Cumberland Colchester’s history continues to interest people from all over the world. Recently a BBC film crew visited Amherst met with Bill Casey MP, and got a tour of the mostly gone, but not forgotten, Chignecto Ship Railway.
“In January of this year a film crew working on a railroad documentary project for the British Broadcasting Corporation (BBC) contacted me seeking information about the Chignecto Ship Railway and its history. They were so intrigued by the story, that the BBC will include it their TV series Great American Railway Journeys,” explained Casey.
The BBC series explores the impact of railways on North America and its success as a world leader in commercial activity. Casey pointed out, that had the Chignecto Ship Railway been completed it would have provided a unique form of transport which could be used as a model for many other countries. For this reason the BBC has determined that it should be part of the story about North American railways.
On July 27 a film crew from the BBC arrived at the Chignecto Ship Railway site near Amherst to do a preliminary inspection of the site. The complete crew will return later in August to do the actual filming for the segment.
Bill Casey, along with BBC documentary maker Ben Rowland, pointing out the ruins of the Chignecto Ship Railway
The BBC crew examined much of the documentation available including a copy of the original deed plan. This plan is over 20 feet long and outlines each aspect of the roadway and the challenges involved in the construction.

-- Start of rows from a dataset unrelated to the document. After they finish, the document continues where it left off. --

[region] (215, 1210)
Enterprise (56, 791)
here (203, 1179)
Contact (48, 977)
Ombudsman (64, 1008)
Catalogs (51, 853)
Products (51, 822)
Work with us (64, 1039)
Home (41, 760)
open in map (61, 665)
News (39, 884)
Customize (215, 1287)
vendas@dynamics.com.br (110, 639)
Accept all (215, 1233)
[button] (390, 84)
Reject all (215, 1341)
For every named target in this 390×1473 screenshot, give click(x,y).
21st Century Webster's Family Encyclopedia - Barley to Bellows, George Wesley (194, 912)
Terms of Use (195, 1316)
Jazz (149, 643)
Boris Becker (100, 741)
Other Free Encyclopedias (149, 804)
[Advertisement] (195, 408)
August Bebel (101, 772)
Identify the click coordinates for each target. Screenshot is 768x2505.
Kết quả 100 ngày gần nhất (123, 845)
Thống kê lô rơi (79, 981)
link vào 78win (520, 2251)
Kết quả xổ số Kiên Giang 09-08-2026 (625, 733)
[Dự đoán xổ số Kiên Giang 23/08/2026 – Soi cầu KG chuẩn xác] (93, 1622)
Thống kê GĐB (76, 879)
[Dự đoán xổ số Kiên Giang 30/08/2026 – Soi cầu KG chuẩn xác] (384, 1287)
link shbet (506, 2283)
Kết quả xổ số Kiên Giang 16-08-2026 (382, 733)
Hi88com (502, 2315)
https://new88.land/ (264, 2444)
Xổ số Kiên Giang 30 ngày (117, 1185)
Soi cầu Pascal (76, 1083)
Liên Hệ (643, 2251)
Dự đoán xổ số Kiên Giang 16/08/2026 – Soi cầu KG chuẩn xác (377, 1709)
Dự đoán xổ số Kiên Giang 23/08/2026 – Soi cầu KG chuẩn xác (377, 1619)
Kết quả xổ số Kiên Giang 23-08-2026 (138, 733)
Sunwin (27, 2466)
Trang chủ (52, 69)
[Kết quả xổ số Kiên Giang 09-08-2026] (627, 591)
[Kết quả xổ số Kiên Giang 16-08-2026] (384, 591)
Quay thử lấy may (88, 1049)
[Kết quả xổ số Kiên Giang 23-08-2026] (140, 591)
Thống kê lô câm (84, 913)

Bill and the BBC crew checking out the long details of the project
The crew visited the Bay of Fundy site and walked part of the railway bed. They climbed on the stone foundations of the machinery used for the hydraulic lifts, and had a close look at many of the remaining barrels of concrete left from the construction; 197 barrels left at one location alone. The wood of the barrels has disintegrated and the steel hoops have almost all disappeared, but the concrete has turned into cement and they are still piled exactly as they were left in 1890.
Large cement blocks mark the site of the abandoned Chignecto Ship Railway
The crew also filmed downtown Amherst including the “Tupper Building”, once owned by Sir Charles Tupper who was instrumental in the development of the Chignecto Ship Railway. At the time, Sir Charles served as the Minister of Railways and Canals. In 1896, he served as Prime Minister. He was instrumental in provincial and federal politics for much of his life.
“The BBC crew were surprised to learn that Sir Charles Tupper was born in Amherst and was one of Canada’s founding fathers,” said Casey. “He served in Britain as Canada’s High Commissioner, and also became a Member of the British Privy Council. He died in Britain at 94 but he was buried in Halifax.”